* Goal of the exercise
Whenever a line in the data holds the string "Select", copy that line.

* Input records
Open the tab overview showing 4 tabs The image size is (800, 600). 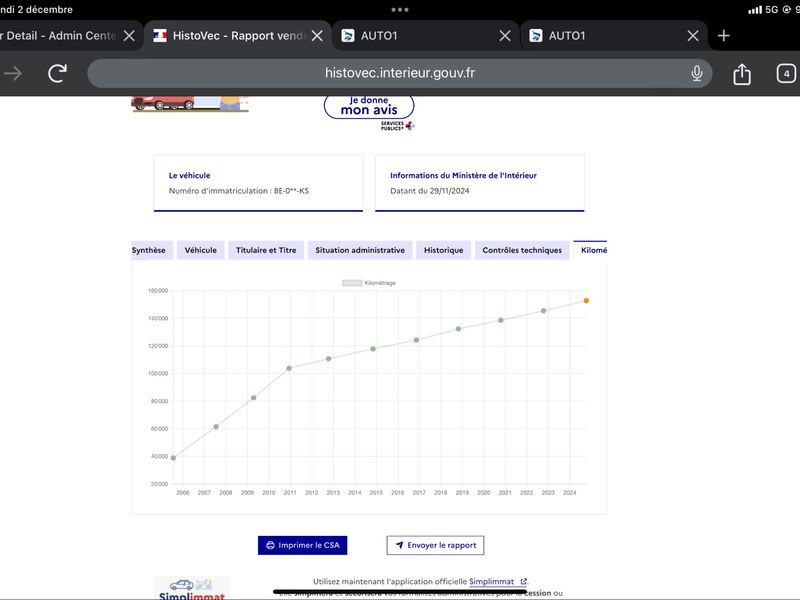786,73
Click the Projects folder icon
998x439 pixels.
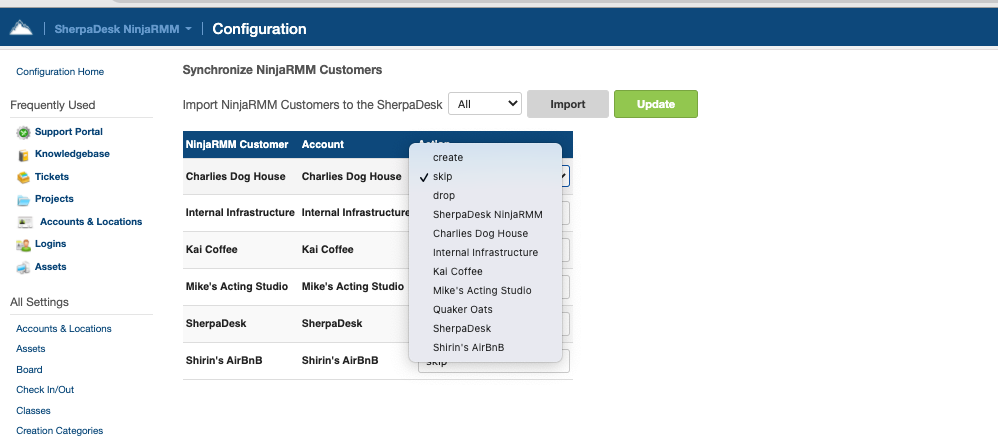tap(23, 200)
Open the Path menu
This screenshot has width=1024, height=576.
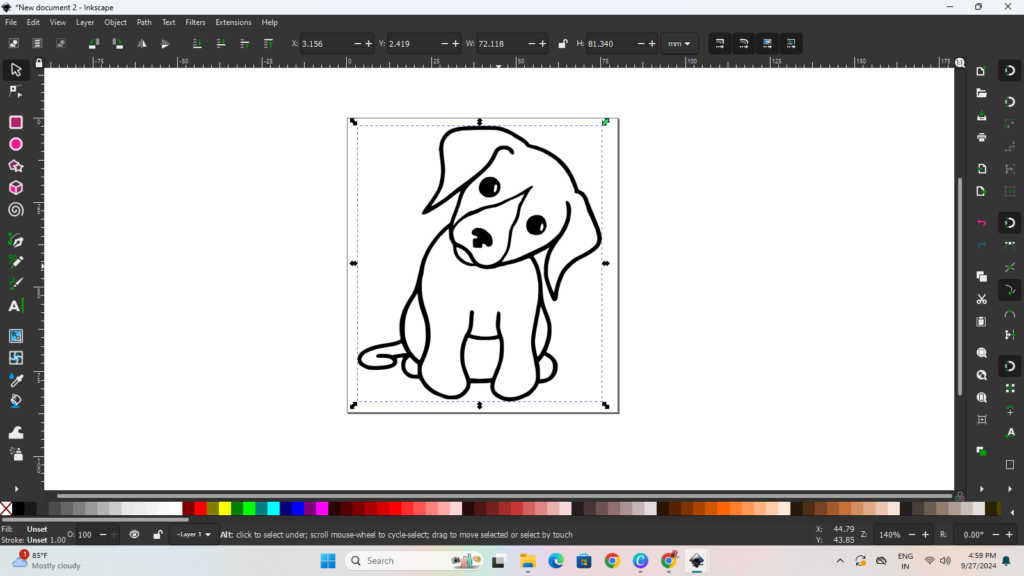coord(145,22)
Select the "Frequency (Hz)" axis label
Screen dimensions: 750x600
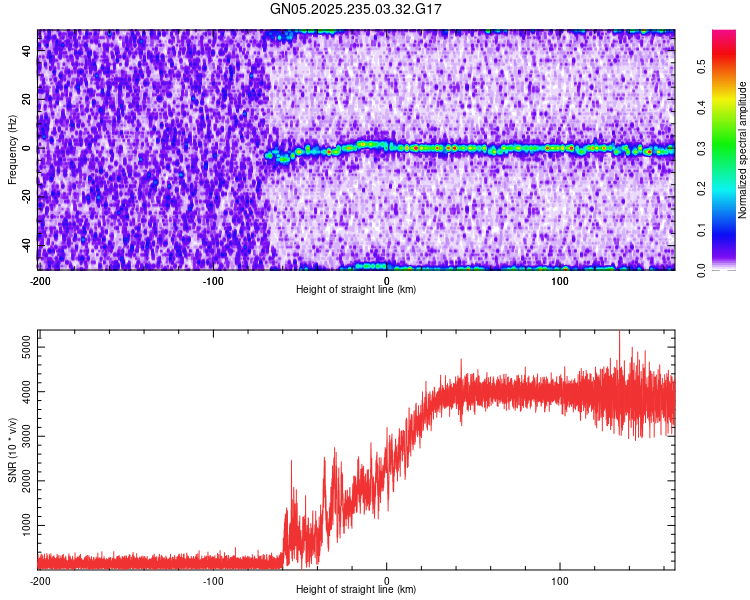click(x=11, y=149)
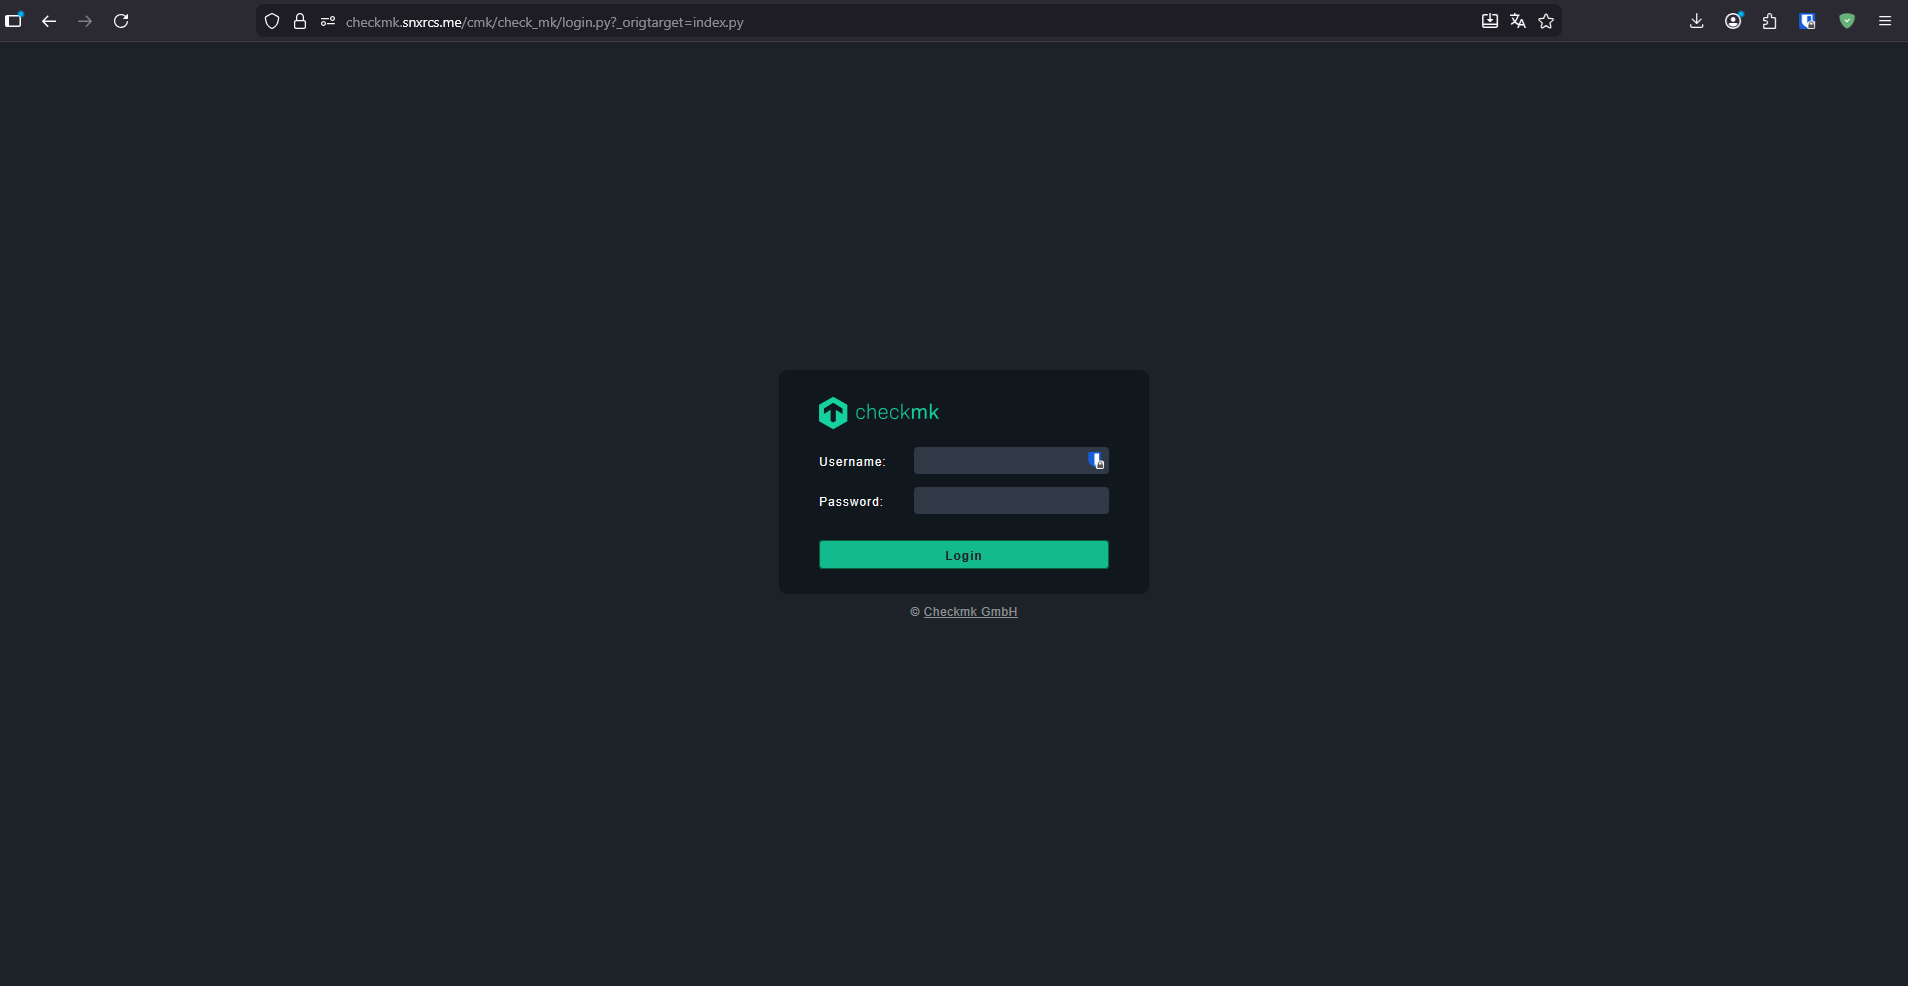Reload the current page

pyautogui.click(x=121, y=21)
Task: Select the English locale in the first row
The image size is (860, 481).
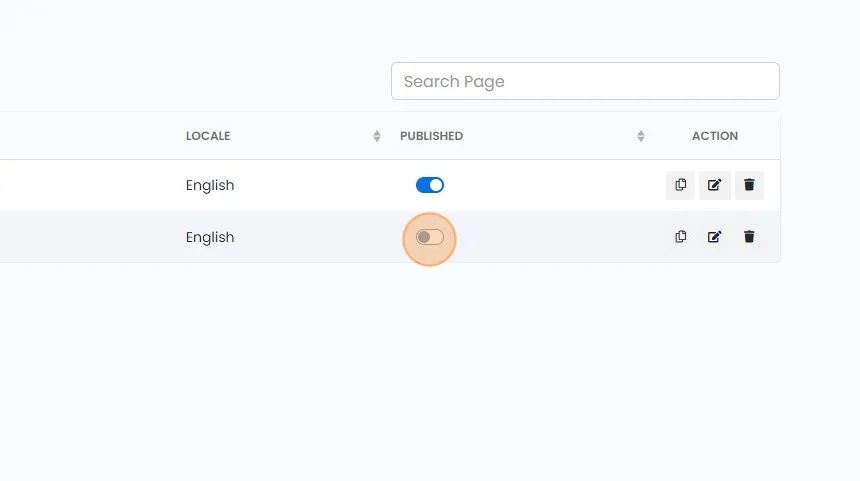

* Answer space
Select the "Frequency (Hz)" axis label
Task: Select the English locale in the first row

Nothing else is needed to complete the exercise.